Machine Learning

(Ref. Huda Nasser, Julia Academy - Data Science)

In this chapter, we will explore the fundamentals of machine learning by working with the MNIST dataset — a classic benchmark in computer vision. The MNIST dataset consists of 70,000 handwritten digits (0 through 9), split into 60,000 training images and 10,000 testing images. Each image is a grayscale 28×28 pixel image, making it ideal for experimenting with classification models.

The Julia language offers powerful packages, including Flux.jl (for building neural networks), MLDatasets.jl (to access standard datasets) and OneHotArrays (for target batching). Throughout, the exercise we will use a set of tools (Images.jl, ImageInTerminal.jl, Plots.jl) in order to make visual cheks along the process.

The exercise in this chapter will guide you through the following steps:

Load and visualize the MNIST dataset;
Preprocess the data for model training;
Build and train a simple machine learning model (here a neural network);
Evaluate the model’s performance on unseen data.

MNIST dataset

The MNIST dataset can be retrieved from the MLDatasets.jl package. Start by loading the training dataset.

using MLDatasets
d_train = MNIST(split=:train)

What does this dataset actually look like? You can check this by typing the following commands.

using Images
using ImageInTerminal
colorview(Gray,d_train.features[:,:,1])

It turns out unclear at moments which digit is handwritten on the image. To clarify this, have a look at the label associated to the image.

d_train.targets[1]

Neural network

A neural network is a type of machine learning model inspired by the structure and function of the human brain. It is composed of layers of interconnected nodes called neurons, which work together to process data, recognize patterns, and make predictions.

At its core, a neural network learns to approximate complex functions by adjusting the weights and biases of these connections based on the data it sees.

A standard neural network for the MNIST dataset to start of with has the following structure:

Input (784) ⟶ Dense (32) ⟶ ReLU ⟶ Dense (10) ⟶ Softmax ⟶ Output (Digit 0–9)

The 28-by-28 gray-scale images are flattened into a 784 element vector. No activation function is applied at this stage — the input is just passed to the next layer. The input data is passed to a 32-neuron hidden layer which computes a weighted sum of the inputs, adds a bias, and passes the result through an activation function, here ReLU (Rectified Linear Unit) to introduce non-linearity. The output layer has 10 neurons to be consistent with the 10 possible targets (0 through 9). This being a classification task of the handwritten digit, we use a Softmax activation function to convert the outputs into probabilities that sum to 1.

Preprocess the dataset

The neural network we will be using in this exercise requires a 1D-vector of length 784 input.

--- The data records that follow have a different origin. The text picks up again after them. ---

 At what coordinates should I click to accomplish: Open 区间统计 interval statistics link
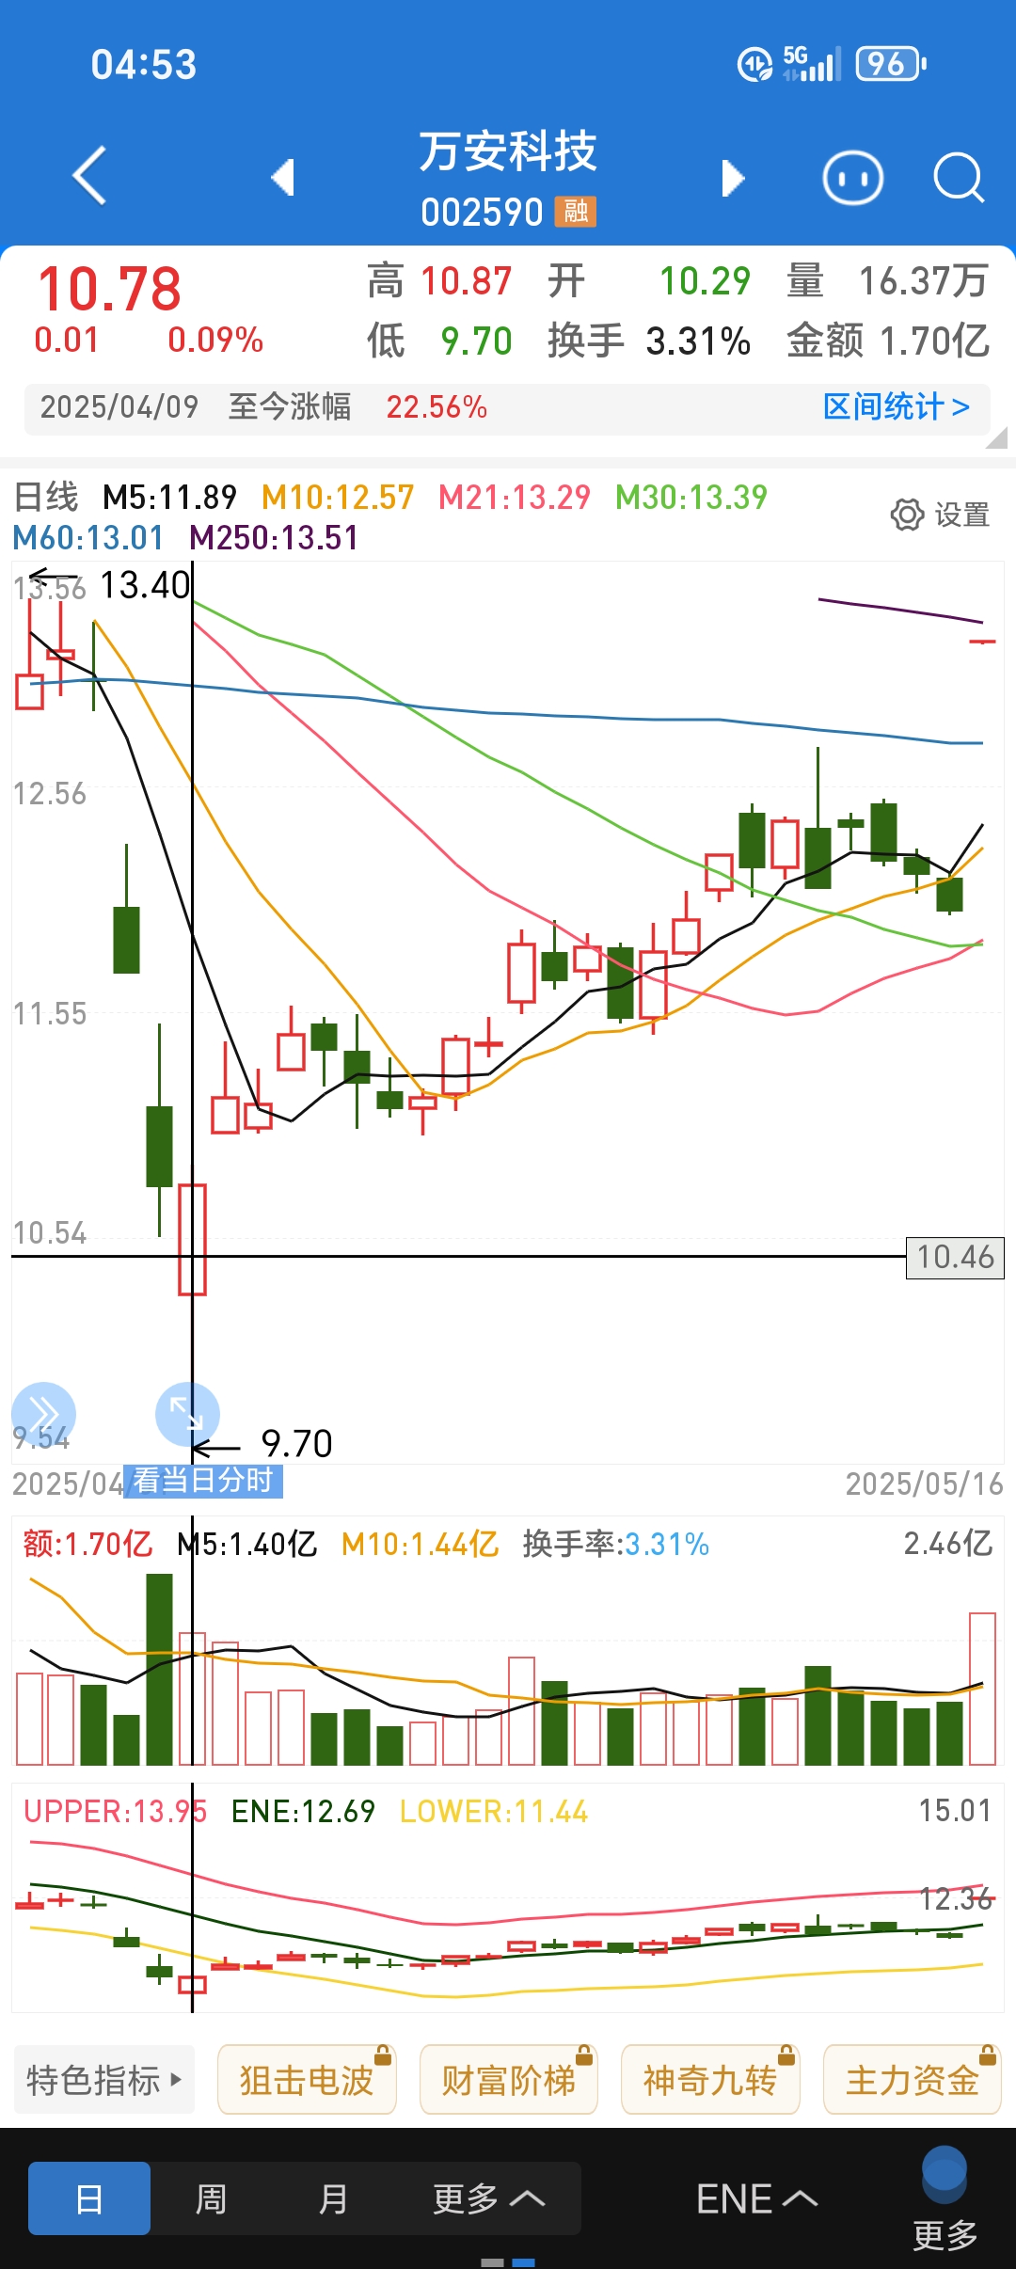click(x=896, y=407)
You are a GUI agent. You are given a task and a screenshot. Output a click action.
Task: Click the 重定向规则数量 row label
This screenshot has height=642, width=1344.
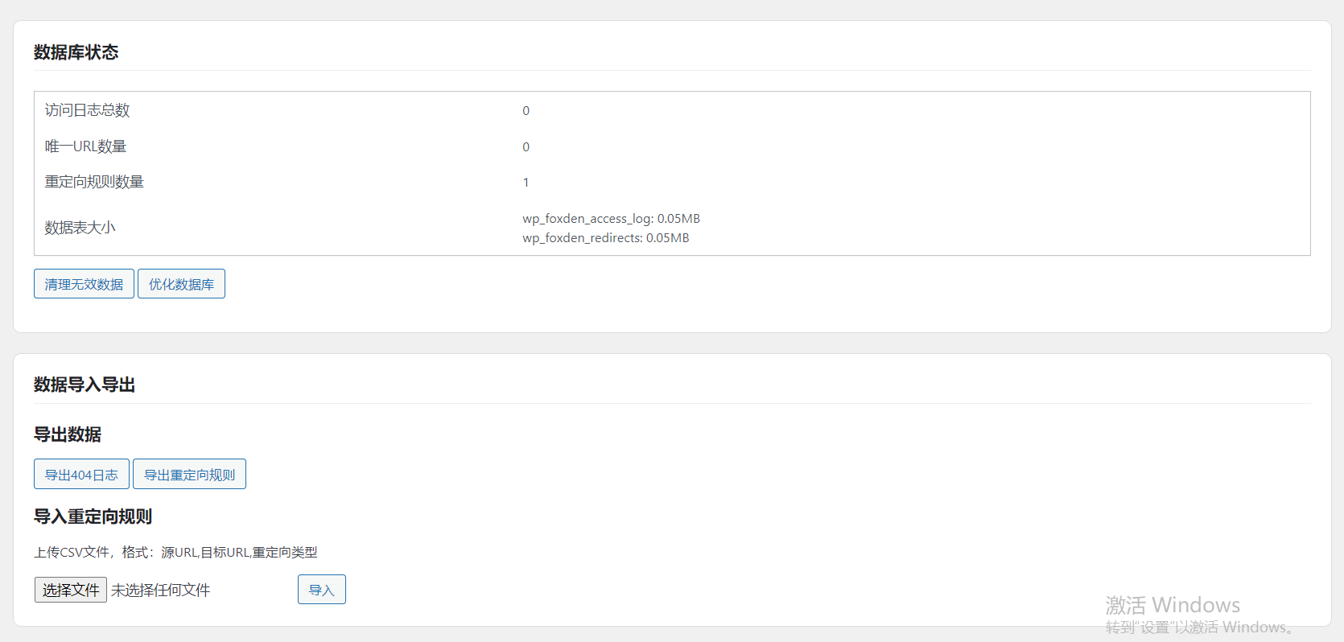pyautogui.click(x=94, y=182)
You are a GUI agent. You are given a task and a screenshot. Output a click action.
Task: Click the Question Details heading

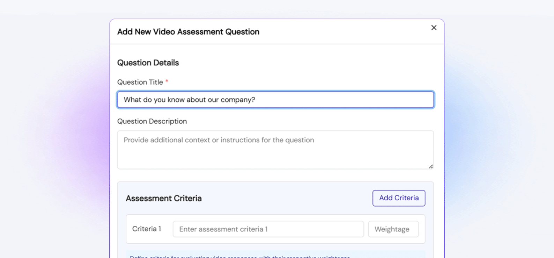click(148, 63)
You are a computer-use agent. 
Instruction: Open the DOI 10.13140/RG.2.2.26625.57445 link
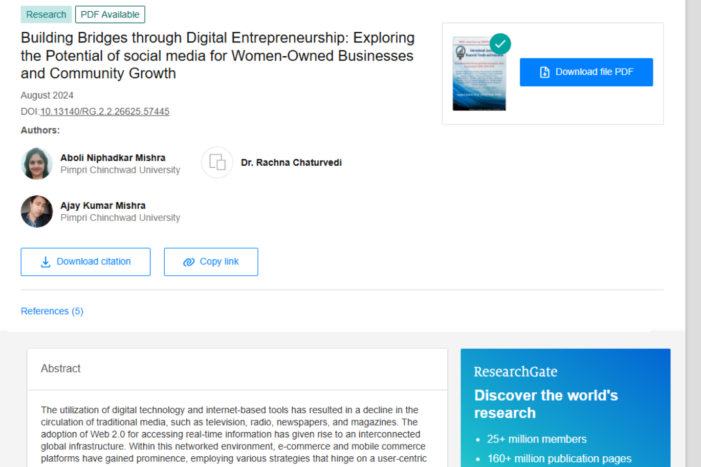[x=104, y=112]
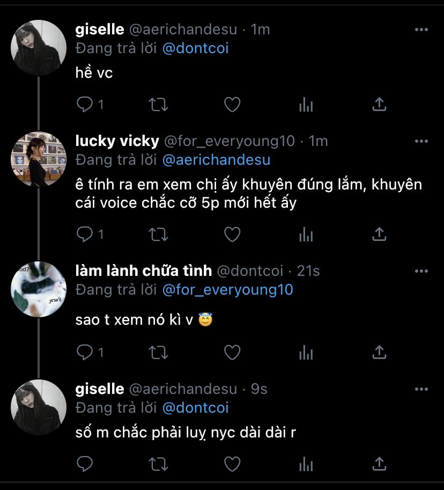View analytics for "hề vc" tweet
444x490 pixels.
pyautogui.click(x=306, y=104)
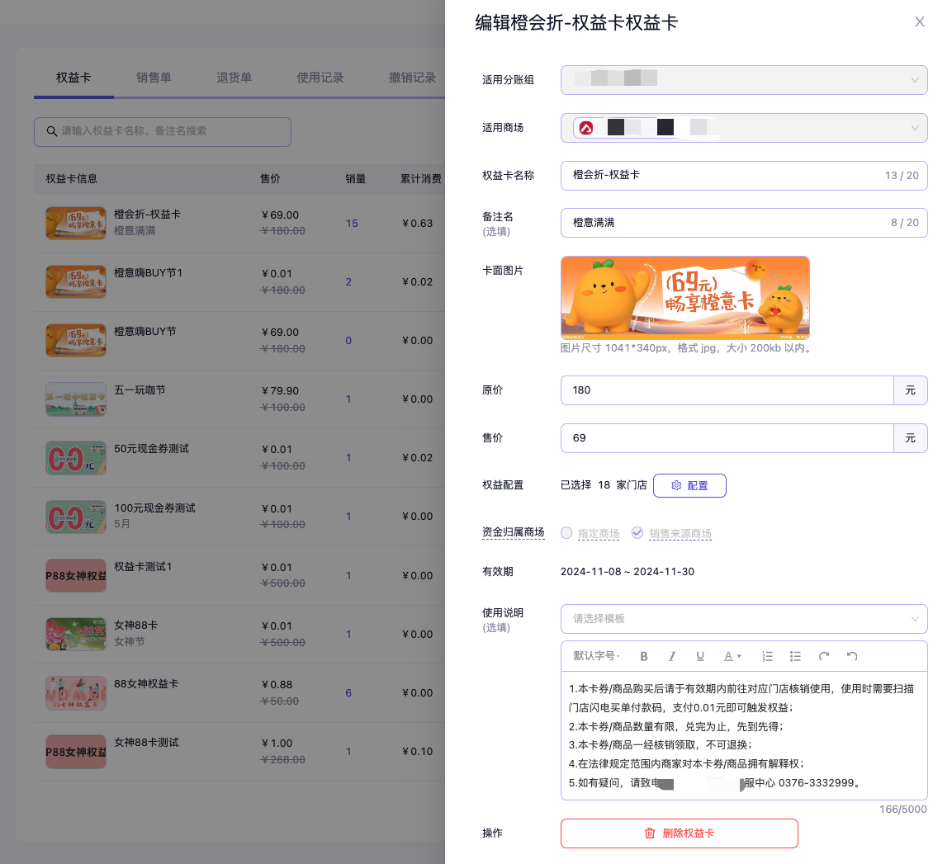
Task: Toggle bold formatting in editor toolbar
Action: (x=644, y=656)
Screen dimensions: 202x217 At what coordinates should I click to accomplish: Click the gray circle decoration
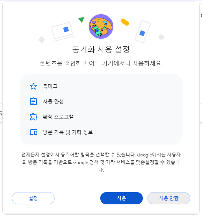161,37
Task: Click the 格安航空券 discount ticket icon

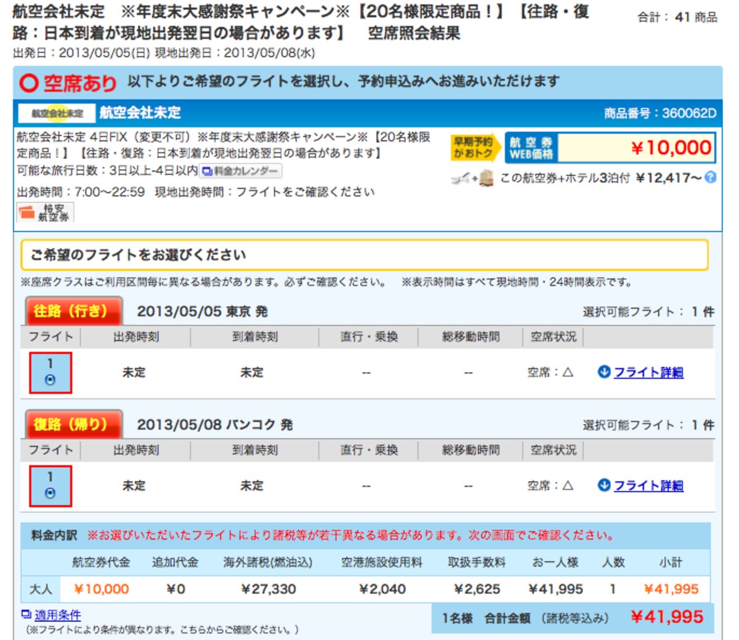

Start by flattening the matrices representing the images of our dataset using Flux.jl.

using Flux
v_train = Flux.flatten(d_train.features)

You should now use OneHotArrays.jl to transform the target array to vectors of 10 elements, with 1 at the index of the target digit.

using OneHotArrays
Y = onehotbatch(d_train.targets,0:9)

Set-up the neural network

The lines of code bellow are simply a translation of the neural network schematic in Julia.

m = Chain(
          Dense(28*28,32,relu),
          Dense(32,10),
          softmax
         )

What happens if we apply this neural network to one of the images?

m(v_train[:,1])

Answer

The network is not able to determine which digit is associated to this image. The weights and biases of the connections between the neurons have not get been adjusted since the neurol network we created as not yet been trained.

Training

You can start by having a look at the training function within Flux.jl in the following way.

#| output: false 
? Flux.train!

Warning

Take care when changing package version to have a look at the major changes. For instance, from version 0.14 of Flux.jl on the syntax for Flux.train! changed. Indeed, it went from Flux.train!(loss, params(model), data, opt) to Flux.train!(loss, model, data, opt_state) # using the new "setup" from Optimisers.jl.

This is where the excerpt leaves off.